◆ **WHAT YOU WILL DO**
Please retype all the data below exactly, line for line.

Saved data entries
□ □ □ □ □ □ □
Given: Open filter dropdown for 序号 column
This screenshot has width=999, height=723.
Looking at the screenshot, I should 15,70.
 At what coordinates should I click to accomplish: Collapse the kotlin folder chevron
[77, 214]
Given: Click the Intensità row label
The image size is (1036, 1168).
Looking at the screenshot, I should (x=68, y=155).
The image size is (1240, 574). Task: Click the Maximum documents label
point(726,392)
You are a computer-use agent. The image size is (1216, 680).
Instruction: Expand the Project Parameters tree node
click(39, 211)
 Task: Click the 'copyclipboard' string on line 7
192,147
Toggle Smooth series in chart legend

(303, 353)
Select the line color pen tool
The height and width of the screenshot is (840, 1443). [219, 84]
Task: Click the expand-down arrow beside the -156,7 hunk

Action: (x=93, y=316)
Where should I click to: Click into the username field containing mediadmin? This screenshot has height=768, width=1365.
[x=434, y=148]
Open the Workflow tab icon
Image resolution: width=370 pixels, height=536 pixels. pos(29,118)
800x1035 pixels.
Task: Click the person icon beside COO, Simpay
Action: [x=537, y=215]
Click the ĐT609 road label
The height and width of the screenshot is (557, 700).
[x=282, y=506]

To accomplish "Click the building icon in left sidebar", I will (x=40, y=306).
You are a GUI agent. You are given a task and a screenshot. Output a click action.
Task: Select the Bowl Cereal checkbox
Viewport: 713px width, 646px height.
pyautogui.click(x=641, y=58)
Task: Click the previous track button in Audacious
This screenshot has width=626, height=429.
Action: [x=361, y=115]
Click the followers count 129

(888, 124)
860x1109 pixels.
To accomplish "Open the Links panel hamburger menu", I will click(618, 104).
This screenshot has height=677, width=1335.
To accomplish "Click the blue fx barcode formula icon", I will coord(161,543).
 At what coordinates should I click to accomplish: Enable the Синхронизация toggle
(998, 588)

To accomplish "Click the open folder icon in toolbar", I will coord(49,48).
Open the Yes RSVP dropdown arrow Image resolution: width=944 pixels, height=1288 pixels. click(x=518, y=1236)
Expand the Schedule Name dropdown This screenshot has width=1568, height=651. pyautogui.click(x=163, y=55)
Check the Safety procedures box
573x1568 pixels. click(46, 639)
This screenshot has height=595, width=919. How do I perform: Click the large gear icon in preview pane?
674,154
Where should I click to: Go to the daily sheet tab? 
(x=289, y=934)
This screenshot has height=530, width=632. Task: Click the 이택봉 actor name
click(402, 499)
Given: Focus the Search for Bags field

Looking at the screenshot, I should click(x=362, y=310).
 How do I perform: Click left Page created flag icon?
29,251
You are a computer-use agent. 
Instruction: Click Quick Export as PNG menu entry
□ □ □ □ □ □ □
◆ **RESPONSE AREA**
Given: Open filter dropdown for 序号 column
This screenshot has width=999, height=723.
Looking at the screenshot, I should 15,70.
 At what coordinates should I click to accomplish: Collapse the kotlin folder chevron
[77, 214]
Given: Click the Intensità row label
The image size is (1036, 1168).
Looking at the screenshot, I should (x=68, y=155).
The image size is (1240, 574). Task: Click the Maximum documents label
point(726,392)
You are a computer-use agent. The image size is (1216, 680).
Instruction: Expand the Project Parameters tree node
click(39, 211)
 Task: Click the 'copyclipboard' string on line 7
192,147
Toggle Smooth series in chart legend

(303, 353)
Select the line color pen tool
The height and width of the screenshot is (840, 1443). [219, 84]
Task: Click the expand-down arrow beside the -156,7 hunk

Action: (x=93, y=316)
Where should I click to: Click into the username field containing mediadmin? This screenshot has height=768, width=1365.
[x=434, y=148]
Open the Workflow tab icon
Image resolution: width=370 pixels, height=536 pixels. pos(29,118)
800x1035 pixels.
Task: Click the person icon beside COO, Simpay
Action: [x=537, y=215]
Click the ĐT609 road label
The height and width of the screenshot is (557, 700).
[x=282, y=506]

To accomplish "Click the building icon in left sidebar", I will (x=40, y=306).
You are a GUI agent. You are given a task and a screenshot. Output a click action.
Task: Select the Bowl Cereal checkbox
Viewport: 713px width, 646px height.
pyautogui.click(x=641, y=58)
Task: Click the previous track button in Audacious
This screenshot has width=626, height=429.
Action: [x=361, y=115]
Click the followers count 129

(888, 124)
860x1109 pixels.
To accomplish "Open the Links panel hamburger menu", I will click(618, 104).
This screenshot has height=677, width=1335.
To accomplish "Click the blue fx barcode formula icon", I will coord(161,543).
 At what coordinates should I click to accomplish: Enable the Синхронизация toggle
(998, 588)

To accomplish "Click the open folder icon in toolbar", I will coord(49,48).
Open the Yes RSVP dropdown arrow Image resolution: width=944 pixels, height=1288 pixels. click(x=518, y=1236)
Expand the Schedule Name dropdown This screenshot has width=1568, height=651. pyautogui.click(x=163, y=55)
Check the Safety procedures box
573x1568 pixels. click(46, 639)
This screenshot has height=595, width=919. How do I perform: Click the large gear icon in preview pane?
674,154
Where should I click to: Go to the daily sheet tab? 
(x=289, y=934)
This screenshot has height=530, width=632. Task: Click the 이택봉 actor name
click(402, 499)
Given: Focus the Search for Bags field

Looking at the screenshot, I should click(x=362, y=310).
 How do I perform: Click left Page created flag icon?
29,251
You are a computer-use agent. 
Instruction: Click Quick Export as PNG menu entry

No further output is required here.